Stored data:
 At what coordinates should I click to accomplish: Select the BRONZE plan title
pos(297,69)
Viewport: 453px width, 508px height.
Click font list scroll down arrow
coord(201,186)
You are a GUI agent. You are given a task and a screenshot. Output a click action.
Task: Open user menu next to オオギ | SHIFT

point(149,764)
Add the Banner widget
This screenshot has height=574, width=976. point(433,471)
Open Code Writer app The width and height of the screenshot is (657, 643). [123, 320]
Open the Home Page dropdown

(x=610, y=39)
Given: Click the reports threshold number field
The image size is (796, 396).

==

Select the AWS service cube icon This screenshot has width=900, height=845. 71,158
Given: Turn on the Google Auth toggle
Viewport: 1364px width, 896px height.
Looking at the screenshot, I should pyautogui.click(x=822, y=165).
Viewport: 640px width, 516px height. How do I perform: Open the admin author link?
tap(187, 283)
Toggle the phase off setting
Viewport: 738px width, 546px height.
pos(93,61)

**WHAT THE TASK REQUIRES:** Look above for the line with "At what coordinates" and the line with "You are a GUI", and reproduce exactly those two lines plus every line between, nothing more.

**TASK RESPONSE:**
 At what coordinates should I click to accomplish: Select the BRONZE plan title
pos(297,69)
Viewport: 453px width, 508px height.
Click font list scroll down arrow
coord(201,186)
You are a GUI agent. You are given a task and a screenshot. Output a click action.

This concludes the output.